Cango Posts $452.8M Loss as Mining Costs Exceed $97,000 Per Bitcoin
Cango Inc. (NYSE: CANG) recorded a net loss of $452.8 million for its 2025 fiscal year, a turbulent first full year after transitioning from automotive services to bitcoin mining. The firm generated $688.1 million in revenue, with $675.5 million coming from mining 6,594 BTC. However, profitability collapsed under the weight of high operational expenses. The company's all-in cost to produce a single bitcoin averaged $97,272 for the year, escalating to $106,251 in the fourth quarter.
These unsustainable costs, combined with $338.3 million in impairment losses on mining equipment and other non-recurring charges, erased any gains from its revenue growth.
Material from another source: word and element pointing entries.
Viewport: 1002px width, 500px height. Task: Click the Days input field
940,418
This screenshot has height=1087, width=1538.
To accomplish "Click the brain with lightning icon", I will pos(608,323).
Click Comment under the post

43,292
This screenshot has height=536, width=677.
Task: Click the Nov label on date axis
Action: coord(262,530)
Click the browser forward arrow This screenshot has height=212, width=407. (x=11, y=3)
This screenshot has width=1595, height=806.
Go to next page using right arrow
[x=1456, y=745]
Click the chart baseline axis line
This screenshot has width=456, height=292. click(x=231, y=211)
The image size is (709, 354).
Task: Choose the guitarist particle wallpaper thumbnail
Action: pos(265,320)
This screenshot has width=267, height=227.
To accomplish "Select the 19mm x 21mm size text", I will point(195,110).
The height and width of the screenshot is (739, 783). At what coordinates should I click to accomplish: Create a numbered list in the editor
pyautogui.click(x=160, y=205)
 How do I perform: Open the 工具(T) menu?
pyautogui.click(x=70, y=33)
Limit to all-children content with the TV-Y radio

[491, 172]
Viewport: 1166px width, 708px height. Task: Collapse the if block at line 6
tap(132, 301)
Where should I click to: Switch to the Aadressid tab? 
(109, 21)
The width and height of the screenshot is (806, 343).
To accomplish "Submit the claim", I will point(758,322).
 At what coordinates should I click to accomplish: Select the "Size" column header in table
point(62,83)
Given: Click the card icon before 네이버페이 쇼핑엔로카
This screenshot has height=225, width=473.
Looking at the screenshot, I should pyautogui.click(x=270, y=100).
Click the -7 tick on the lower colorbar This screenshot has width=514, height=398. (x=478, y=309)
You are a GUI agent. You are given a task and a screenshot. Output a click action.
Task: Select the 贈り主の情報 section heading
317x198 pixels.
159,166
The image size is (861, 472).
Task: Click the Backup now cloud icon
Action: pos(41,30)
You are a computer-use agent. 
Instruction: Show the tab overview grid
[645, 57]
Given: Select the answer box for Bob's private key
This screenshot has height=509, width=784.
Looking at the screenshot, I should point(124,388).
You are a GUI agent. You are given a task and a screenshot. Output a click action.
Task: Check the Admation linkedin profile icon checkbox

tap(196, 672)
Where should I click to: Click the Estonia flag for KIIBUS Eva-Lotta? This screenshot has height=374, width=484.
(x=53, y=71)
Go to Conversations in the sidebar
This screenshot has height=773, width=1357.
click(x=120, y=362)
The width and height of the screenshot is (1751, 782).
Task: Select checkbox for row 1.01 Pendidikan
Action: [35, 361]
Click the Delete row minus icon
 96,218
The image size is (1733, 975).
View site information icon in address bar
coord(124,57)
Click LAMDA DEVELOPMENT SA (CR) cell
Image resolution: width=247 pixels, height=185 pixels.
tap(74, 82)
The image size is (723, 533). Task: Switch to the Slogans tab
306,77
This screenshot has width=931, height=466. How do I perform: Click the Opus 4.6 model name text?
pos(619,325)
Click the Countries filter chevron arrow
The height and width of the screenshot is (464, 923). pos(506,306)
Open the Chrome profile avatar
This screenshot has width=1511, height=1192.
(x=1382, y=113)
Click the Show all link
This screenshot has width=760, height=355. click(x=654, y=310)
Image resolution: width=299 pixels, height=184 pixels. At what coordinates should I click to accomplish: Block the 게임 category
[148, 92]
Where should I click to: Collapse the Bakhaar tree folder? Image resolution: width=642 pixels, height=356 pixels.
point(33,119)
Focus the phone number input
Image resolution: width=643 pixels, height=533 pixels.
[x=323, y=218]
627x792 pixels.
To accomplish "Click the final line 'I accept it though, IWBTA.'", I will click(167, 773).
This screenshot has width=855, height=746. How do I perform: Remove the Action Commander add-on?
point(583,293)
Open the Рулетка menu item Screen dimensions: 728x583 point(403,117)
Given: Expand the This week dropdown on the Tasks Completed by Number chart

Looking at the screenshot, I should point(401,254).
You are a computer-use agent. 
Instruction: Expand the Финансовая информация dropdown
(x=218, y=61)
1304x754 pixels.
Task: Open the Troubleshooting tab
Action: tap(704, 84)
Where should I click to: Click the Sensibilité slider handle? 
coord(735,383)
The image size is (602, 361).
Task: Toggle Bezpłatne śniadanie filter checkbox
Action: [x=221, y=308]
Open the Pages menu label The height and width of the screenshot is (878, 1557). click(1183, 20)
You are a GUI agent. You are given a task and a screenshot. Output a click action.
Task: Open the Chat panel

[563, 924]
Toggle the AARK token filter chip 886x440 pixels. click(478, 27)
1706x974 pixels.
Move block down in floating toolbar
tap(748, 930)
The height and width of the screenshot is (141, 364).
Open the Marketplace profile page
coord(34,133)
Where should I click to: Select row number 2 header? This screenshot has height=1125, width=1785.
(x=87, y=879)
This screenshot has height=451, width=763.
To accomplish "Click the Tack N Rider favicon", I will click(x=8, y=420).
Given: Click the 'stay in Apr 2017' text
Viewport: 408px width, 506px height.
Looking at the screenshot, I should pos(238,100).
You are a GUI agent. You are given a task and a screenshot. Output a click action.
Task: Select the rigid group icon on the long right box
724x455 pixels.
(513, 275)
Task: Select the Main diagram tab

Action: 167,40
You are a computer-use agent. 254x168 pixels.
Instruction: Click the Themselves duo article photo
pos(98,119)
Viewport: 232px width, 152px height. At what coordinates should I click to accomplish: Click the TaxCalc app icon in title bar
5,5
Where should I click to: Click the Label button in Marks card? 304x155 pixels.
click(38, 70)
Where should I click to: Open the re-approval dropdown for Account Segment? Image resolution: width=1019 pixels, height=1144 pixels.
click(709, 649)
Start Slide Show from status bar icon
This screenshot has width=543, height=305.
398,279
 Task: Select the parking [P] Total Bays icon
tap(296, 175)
The fourth quarter was particularly challenging, contributing a $285 million net loss to the annual total. The financial results reveal a business model struggling with declining mining margins, prompting a fundamental shift in corporate strategy.
Company Sells 4,451 BTC to Fund Strategic Pivot to AI
To address its financial distress, Cango sold 4,451 BTC in February 2026 to reduce debt and finance a pivot into artificial intelligence infrastructure. This move marks a significant departure from the bitcoin accumulation strategy common in the mining sector. According to CFO Michael Zhang, the firm is deploying its bitcoin as a treasury asset to "reduce the overall finance leverage and strengthen the balance sheet," creating flexibility for new investments.
CEO Paul Yu stated the company is "advancing our pivot to become an AI infrastructure provider" through its EcoHash platform, which aims to offer cost-effective AI solutions. This transition aligns with a wider industry trend where bitcoin miners are repurposing their energy-intensive infrastructure to serve the high-demand AI computing market. The move has been met with skepticism from investors, as Cango's shares have fallen over 84% in the last six months to trade at approximately $0.68.